O ! say can you see by the dawn's early light,
What so proudly we hailed at the twilight's last gleaming,
Whose broad stripes and bright stars through the perilous fight,
O'er the ramparts we watch'd, were so gallantly streaming?
And the Rockets' red glare, the Bombs bursting in air,
Gave proof through the night that our Flag was still there;
O ! say, does that star-spangled Banner yet wave,
O'er the Land of the free, and the home of the brave?

On the shore dimly seen through the mists of the deep,
Where the foe's haughty host in dread silence reposes,
What is that which the breeze, o'er the towering steep,
As it fitfully blows, half conceals, half discloses?
Now it catches the gleam of the morning's first beam,
In full glory reflected new shines in the stream,
'Tis the star spangled banner, O ! long may it wave
O'er the land of the free and the home of the brave

And where is that band who so vauntingly swore
That the havoc of war and the battle's confusion,
A home and a country, shall leave us no more?
Their blood has washed out their foul footsteps pollution
No refuge could save the hireling and slave,
From the terror of flight or the gloom of the grave,
And the star-spangled banner in triumph doth wave
O'er the Land of the Free, and the Home of the Brave.

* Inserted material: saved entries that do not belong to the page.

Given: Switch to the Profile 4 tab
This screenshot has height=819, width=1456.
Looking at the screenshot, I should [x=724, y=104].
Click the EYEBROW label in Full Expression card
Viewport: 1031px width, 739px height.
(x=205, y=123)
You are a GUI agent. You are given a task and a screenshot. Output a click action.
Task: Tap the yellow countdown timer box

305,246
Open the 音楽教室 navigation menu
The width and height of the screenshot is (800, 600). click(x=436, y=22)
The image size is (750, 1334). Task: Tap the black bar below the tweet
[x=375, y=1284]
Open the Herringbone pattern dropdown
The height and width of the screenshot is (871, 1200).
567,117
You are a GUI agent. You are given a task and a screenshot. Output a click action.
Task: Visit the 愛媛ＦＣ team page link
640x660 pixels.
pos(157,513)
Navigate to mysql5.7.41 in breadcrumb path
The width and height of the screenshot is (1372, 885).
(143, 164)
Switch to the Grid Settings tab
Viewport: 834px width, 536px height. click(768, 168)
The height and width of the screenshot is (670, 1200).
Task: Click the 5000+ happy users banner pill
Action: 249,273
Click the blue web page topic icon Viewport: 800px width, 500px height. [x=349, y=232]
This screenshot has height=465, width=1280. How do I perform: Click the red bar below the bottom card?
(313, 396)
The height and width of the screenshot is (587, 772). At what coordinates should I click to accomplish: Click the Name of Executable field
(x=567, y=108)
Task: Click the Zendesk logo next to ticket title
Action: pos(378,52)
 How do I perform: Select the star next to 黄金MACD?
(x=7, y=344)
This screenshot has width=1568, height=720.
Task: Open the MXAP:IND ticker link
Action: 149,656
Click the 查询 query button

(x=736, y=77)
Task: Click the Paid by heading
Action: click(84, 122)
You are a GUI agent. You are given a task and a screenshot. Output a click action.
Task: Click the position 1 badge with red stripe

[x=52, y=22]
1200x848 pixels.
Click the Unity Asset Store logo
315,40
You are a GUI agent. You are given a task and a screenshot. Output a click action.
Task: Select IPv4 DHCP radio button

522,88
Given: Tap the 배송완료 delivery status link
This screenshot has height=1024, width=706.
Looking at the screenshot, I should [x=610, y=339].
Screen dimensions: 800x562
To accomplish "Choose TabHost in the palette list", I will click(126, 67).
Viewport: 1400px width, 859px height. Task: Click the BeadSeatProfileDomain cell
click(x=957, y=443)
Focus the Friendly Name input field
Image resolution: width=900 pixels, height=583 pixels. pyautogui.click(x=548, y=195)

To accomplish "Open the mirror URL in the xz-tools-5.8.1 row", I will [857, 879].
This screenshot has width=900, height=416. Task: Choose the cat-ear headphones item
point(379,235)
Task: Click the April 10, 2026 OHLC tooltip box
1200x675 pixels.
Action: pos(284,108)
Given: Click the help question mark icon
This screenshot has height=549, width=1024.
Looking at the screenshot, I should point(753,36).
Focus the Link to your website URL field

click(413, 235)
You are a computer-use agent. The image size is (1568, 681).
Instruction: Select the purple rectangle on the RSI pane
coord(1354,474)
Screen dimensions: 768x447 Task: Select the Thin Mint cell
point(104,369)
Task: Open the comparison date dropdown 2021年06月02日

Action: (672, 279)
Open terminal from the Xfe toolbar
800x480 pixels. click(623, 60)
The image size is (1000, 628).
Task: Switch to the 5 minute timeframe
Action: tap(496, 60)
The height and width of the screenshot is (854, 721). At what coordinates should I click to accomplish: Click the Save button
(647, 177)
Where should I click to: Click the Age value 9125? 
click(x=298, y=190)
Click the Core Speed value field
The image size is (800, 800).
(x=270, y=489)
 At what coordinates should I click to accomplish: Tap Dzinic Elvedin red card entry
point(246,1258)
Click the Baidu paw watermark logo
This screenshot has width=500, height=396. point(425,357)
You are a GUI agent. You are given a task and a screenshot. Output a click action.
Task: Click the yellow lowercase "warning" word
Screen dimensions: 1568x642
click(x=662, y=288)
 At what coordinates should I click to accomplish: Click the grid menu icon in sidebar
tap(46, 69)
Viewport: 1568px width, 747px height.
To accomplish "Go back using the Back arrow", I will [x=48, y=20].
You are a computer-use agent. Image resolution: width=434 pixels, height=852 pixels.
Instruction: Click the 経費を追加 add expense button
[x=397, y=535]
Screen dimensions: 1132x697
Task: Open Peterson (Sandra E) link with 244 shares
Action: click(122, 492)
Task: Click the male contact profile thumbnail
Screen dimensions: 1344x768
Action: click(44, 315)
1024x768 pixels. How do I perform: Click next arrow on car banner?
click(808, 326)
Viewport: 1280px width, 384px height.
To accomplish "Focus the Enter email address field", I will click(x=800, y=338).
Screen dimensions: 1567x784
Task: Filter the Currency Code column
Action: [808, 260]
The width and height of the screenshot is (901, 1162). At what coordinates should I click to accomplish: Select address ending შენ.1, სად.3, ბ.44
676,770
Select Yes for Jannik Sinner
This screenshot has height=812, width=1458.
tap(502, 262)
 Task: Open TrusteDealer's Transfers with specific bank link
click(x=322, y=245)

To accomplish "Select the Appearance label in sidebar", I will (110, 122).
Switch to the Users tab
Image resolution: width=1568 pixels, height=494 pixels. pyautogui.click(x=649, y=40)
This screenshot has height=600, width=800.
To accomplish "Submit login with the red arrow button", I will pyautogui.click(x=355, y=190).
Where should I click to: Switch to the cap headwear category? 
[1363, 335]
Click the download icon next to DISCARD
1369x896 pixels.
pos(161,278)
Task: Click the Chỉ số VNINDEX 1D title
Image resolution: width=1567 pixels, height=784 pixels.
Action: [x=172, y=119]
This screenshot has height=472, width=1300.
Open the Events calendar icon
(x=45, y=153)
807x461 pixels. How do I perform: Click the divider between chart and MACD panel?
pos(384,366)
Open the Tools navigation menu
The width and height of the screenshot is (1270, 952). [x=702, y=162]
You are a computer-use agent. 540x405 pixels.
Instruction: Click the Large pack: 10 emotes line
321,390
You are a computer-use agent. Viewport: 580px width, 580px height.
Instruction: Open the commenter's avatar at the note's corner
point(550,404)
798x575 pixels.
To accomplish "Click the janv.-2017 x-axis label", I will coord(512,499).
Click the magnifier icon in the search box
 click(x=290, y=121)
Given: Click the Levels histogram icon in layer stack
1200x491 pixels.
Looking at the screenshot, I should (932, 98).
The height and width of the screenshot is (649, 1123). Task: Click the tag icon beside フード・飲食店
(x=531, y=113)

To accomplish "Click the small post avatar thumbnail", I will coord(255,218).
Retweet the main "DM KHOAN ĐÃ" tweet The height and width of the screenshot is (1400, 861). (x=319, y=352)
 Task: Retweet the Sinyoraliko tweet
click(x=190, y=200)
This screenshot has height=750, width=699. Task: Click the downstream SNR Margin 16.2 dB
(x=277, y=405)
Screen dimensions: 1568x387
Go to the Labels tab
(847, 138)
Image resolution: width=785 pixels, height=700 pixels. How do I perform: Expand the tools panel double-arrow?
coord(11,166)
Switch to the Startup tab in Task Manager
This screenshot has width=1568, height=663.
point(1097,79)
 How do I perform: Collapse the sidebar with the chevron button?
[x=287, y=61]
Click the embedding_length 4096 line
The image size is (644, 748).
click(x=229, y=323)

O ! thus be it ever, when freemen shall stand
Between their lov'd home, and the war's desolation,
Blest with vict'ry and peace, may the Heav'n rescued land,
Praise the Power that hath made and preserv'd us a nation
Then conquer we must, when our cause it is just,
And this be our motto—"In God is our Trust;"
And the star-spangled Banner in triumph shall wave,
O'er the Land of the Free, and the Home of the Brave.
Notice that neither the name of Francis Scott Key nor the title "Star Spangled Banner" appeared in this early publication of what would become the National Anthem.